次号からの連載開始に先立って、翻訳を手がけた保坂三四郎さんからメッセージをいただきました。保坂さんはなぜこの作品に出会い、日本語訳を志したのか。そこには3.11の経験が深く影響していました。(編集部)
「チェルノブイリ」あるいは「リクビダートル(事故処理作業者)」と聞いて何を想像するだろうか。全てが灰色、あるいは真っ黒の世界?後遺症にもがき苦しむ数十万の人々? 線量計を近づけるとピーと警報が鳴る無数の棺桶? 森や川に棲む奇形生物? 我々がチェルノブイリに対して持っている先入観を見事なまでに覆してくれるのが、本書「チェルノブイリの勝者──放射能偵察小隊長の日記」(仮邦題)である。
本書は著者セルゲイ・ミールヌイがチェルノブイリへ召集されてから除隊するまでの3ヶ月間にゾーン(原発30キロ圏)で繰り広げられた人間と放射能のドラマをコミカル、センチメンタル、ときには科学的に描いたドキュメンタリー小説である。ウクライナでは「チェルノブイリ・ユーモア」とも呼ばれ、チェルノブイリに対するステレオタイプを打破する作品として注目を浴びた。テレビゲームでしかチェルノブイリを知らない若い世代に読ませたい本として推す声もある。さらに本書は、放射能のイロハをサバイバル的に学べる実用書も兼ねている。

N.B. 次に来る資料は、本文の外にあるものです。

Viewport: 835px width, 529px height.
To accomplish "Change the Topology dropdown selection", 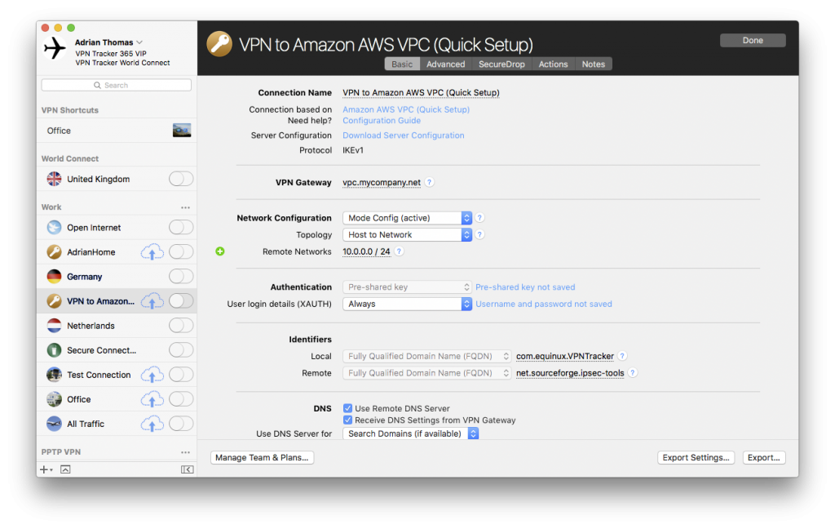I will click(406, 234).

掴みどころのない本との印象を受けるが、このように既存のジャンルや形式にとらわれない表現方法を「ポストモダン」と呼ぶらしい。訳者である私は文学・思想関係には疎いのでその解釈は「チェルノブイリダークツーリズムガイド」におけるミールヌイ氏インタビューに譲ることとして、ここでは次号から連載する本書の内容を先取りしてご紹介する。
物語は1986年夏、ソ連・ウクライナの若者セルゲイのもとに届く召集令状から始まる。派遣先は事故からまだ3ヶ月しか経っていない「チェルノブイリ」。放射能マップ作成のため汚染地帯で放射線測定を行う「放射線化学偵察中隊」への配属だ。大学で物理化学を修めたセルゲイは放射線についていくらかの知識は持っており小隊長として活躍するが、自然界の数十倍から 100 万倍という高線量下における放射能との親密すぎる接触を通して、より実践的、サバイバル的な知恵を身につけていく。信じがたいことだが、現場では放射線を「見る」、その匂いを「嗅ぐ」、舌の先で「味わう」こともできたという……。

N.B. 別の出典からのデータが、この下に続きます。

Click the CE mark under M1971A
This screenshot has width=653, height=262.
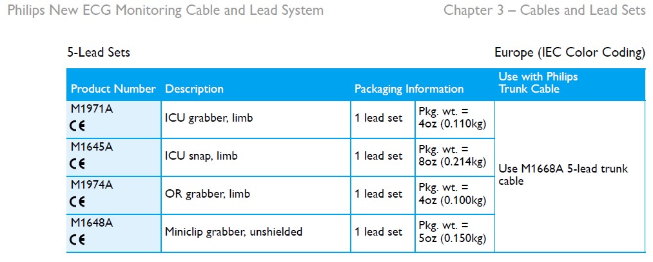(x=77, y=126)
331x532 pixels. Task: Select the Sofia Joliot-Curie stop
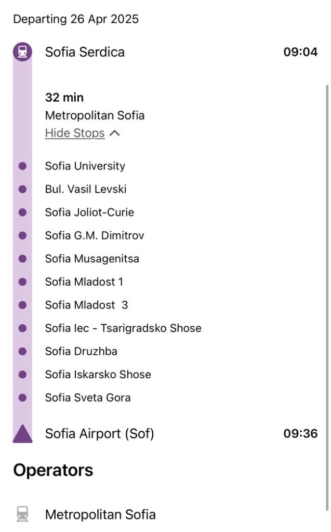[89, 212]
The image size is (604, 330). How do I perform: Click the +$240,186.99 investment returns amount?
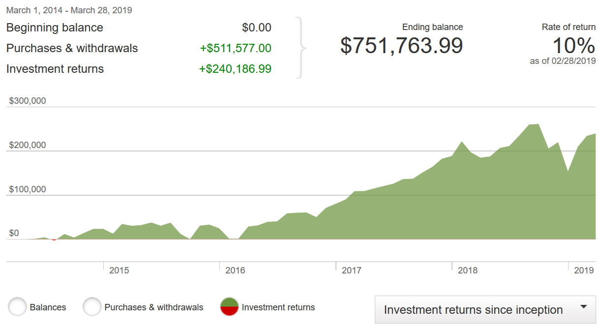click(235, 69)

本部の指令に従い、愛車のBRDM(BMWではない。ソ連製装甲車。分厚い装甲が乗員のガンマ線被ばくを3分の1まで減らす)に乗って原発周辺や森などの所定のルートを走り、空間線量の測定を行うのがセルゲイとその仲間の日課である(部隊では「放射能偵察」と呼ばれる)。セルゲイは日々の観察を通してチェルノブイリの放射能汚染の実態とは「垂直に切り立った崖や鋭く尖った山頂と、広大で低くなだらかに続く麓」であり、同じゾーン内でも場所によって線量は数百万倍の開きがあることを知り、対処の術を覚えていく。
一方余暇は、身体除染の散水車を利用してロシア風スチームサウナを楽しんだり、住民が避難して空っぽになった村の菜園でりんごを腹いっぱいなるまで食べたり、宿営キャンプの原っぱに設けられた即席映画館で日本のアニメを鑑賞したり……チェルノブイリという非日常のなかで平時では考えられないことにも生き甲斐を見いだしていく。

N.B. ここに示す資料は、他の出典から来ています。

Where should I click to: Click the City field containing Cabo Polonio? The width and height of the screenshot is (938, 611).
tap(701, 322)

もちろん読者にとって新鮮なのはエンタメだけではない。ゾーンでの生活や放射能を通してしか見えない人間の社会的側面についても切り込む。壊れた線量計を使って作業員の「エア」汚染検査をするインチキ検査員、チェルノブイリに来ても敵国(当時は米ソ冷戦の真っ只中)のスパイ探しを怠らない秘密警察部員、隊員の一日当たりの被ばく線量を千分の一も間違えて記録する「チェルノブイリのデスクワーカー」、高汚染地帯に足を踏み入れた偵察隊員をまるで伝染病患者のように扱う本部の上司……。日本の状況も似ているが、目に見えない放射能は普段は見えない人間の本性まで丸裸にしてくれるようだ。
エピローグでは20年後の自分の活動や仲間の消息にも触れている。最も関心をひくのは、何台もの放射線測定器が振り切れて使い物にならなくなった「超」高線量下(毎時1500レントゲン≒毎時15シーベルト)で被ばくし、「緑色」になって偵察から戻ってきた仲間セムの「その後」であろう。この結末は是非本書で確認して頂きたい。
ミールヌイ氏の思想や活動については『チェルノブイリ・ダークツーリズム・ガイド』に詳しい解説があるので屋上屋を架す必要はないかと思うが、初めての読者のため若干補足する。
同氏はチェルノブイリからの帰還後、自らのなかで消化しきれなかったチェルノブイリの体験や印象を学術的に整理するため、ブタペストの大学で「環境分野における科学と政治」を専攻し、原発事故等が環境や社会心理に与える影響を研究した。そしてチェルノブイリ経験者の心身の健康状態に関する研究を発表し、リクビダートルのPTSD(事後後の心理的トラウマ)を克服する手段としてゾーン(立入禁止区域)へのツアーをいち早く提唱している(部分的に英訳された著作もあるのでそれらも参照いただければ本書への理解も一層深まる。http://www.mirnyi.arwis.com/ )。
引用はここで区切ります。